* Task instructions
What lines in the following entries hold the word "signal"? Copy each one.

* Data items

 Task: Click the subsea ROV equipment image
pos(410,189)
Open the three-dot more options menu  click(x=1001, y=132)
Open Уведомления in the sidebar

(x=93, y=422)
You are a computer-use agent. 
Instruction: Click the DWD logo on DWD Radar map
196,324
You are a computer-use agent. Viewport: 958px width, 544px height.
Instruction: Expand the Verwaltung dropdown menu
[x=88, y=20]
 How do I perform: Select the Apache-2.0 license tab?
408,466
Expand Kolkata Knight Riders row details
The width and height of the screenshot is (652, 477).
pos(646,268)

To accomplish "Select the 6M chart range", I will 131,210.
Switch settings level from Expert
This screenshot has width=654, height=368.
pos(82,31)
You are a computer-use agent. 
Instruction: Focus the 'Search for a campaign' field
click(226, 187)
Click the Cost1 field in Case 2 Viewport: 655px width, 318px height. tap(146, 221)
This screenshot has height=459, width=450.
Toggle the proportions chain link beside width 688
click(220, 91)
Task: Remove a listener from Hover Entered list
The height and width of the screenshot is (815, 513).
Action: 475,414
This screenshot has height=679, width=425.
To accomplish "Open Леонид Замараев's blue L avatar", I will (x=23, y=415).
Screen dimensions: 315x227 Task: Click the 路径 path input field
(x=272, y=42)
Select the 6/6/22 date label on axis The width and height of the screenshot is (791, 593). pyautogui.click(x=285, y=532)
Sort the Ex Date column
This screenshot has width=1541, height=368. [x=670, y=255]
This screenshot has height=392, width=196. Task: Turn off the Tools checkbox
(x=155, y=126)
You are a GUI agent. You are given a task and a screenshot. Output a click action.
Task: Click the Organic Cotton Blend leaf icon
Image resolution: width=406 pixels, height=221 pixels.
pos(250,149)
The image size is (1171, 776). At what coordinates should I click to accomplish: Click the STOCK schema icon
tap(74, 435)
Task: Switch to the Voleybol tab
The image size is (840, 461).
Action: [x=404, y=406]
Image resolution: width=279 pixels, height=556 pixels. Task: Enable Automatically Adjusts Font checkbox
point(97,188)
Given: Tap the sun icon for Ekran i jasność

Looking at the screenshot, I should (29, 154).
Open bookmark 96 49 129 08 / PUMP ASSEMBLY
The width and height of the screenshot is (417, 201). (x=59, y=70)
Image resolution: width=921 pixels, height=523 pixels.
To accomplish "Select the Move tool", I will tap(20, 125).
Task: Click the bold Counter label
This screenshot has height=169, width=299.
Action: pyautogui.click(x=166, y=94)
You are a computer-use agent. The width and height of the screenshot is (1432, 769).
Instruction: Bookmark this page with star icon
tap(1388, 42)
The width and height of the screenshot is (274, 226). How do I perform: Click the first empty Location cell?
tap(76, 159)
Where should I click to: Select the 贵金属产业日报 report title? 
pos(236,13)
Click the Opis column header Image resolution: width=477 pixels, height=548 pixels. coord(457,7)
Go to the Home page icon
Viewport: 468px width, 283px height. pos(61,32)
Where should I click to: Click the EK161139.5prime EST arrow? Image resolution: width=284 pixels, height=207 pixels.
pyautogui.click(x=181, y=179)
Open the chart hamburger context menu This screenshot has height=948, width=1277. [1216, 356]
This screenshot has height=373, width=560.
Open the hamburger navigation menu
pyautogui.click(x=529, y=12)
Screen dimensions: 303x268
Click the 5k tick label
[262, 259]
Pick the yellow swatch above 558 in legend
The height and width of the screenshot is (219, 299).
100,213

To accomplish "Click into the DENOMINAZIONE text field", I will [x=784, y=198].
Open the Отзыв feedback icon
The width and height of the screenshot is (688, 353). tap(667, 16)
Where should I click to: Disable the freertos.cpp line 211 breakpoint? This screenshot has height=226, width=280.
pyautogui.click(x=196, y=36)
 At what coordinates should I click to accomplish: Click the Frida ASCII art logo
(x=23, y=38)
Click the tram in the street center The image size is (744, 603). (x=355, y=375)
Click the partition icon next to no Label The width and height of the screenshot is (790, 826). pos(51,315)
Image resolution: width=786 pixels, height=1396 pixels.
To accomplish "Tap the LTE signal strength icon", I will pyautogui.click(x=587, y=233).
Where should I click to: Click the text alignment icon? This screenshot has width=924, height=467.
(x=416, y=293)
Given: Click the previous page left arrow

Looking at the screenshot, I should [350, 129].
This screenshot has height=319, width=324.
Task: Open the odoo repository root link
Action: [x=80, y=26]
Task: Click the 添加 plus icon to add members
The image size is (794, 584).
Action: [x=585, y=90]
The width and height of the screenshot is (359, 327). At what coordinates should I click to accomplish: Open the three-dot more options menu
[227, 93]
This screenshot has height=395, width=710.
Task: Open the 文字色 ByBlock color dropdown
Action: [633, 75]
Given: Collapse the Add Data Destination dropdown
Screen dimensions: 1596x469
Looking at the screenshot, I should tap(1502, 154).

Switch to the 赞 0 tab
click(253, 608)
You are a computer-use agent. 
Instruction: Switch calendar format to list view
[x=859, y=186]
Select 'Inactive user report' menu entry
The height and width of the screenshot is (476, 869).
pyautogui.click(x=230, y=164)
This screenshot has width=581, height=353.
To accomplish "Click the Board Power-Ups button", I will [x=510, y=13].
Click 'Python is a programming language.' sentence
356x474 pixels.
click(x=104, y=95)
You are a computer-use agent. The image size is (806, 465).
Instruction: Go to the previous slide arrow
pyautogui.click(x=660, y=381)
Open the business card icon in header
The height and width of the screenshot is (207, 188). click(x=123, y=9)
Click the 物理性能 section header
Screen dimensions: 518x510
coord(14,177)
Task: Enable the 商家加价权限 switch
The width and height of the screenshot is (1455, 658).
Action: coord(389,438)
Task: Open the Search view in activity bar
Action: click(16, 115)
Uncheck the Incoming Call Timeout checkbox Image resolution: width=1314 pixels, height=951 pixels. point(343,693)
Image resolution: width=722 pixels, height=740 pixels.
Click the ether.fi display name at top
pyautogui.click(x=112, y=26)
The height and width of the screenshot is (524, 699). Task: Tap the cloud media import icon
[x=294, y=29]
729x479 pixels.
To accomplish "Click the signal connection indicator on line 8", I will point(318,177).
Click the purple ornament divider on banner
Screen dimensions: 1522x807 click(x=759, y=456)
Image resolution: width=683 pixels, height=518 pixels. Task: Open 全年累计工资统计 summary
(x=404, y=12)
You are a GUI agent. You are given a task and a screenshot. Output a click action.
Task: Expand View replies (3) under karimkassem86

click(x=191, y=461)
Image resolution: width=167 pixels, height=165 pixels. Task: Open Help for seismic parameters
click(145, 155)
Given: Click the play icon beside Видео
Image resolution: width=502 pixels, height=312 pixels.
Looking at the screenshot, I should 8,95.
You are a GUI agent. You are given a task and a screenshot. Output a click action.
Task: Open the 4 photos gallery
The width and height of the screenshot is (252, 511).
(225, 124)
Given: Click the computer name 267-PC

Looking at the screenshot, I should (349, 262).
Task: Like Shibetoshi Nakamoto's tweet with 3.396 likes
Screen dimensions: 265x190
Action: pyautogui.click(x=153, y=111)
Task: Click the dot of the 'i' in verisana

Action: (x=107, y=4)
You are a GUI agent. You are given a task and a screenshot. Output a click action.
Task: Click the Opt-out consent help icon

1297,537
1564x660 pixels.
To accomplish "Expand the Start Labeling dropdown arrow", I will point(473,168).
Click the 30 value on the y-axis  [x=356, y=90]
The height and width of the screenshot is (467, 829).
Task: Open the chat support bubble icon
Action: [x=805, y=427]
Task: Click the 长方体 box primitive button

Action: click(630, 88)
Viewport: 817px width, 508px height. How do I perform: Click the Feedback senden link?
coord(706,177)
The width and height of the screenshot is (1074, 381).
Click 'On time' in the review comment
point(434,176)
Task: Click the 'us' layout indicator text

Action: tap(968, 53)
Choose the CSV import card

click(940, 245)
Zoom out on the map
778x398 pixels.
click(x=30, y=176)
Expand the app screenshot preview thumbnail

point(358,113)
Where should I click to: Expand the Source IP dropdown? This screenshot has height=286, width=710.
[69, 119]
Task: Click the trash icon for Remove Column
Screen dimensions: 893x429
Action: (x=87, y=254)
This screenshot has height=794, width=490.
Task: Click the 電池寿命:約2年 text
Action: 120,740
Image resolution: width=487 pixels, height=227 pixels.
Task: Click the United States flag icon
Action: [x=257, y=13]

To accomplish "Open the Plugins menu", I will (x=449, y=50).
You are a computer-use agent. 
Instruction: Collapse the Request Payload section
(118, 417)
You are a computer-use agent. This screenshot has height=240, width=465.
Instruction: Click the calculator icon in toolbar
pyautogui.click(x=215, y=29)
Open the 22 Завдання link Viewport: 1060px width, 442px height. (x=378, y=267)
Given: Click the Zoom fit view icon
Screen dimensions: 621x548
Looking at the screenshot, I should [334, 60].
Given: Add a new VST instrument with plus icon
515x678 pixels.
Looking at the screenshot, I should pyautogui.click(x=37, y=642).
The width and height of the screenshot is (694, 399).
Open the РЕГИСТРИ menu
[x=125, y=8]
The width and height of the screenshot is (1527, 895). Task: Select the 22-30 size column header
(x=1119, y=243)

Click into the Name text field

* Solution for this exercise
To accomplish "Tap the LTE signal strength icon", I will pyautogui.click(x=587, y=233).
To accomplish "Click the signal connection indicator on line 8", I will point(318,177).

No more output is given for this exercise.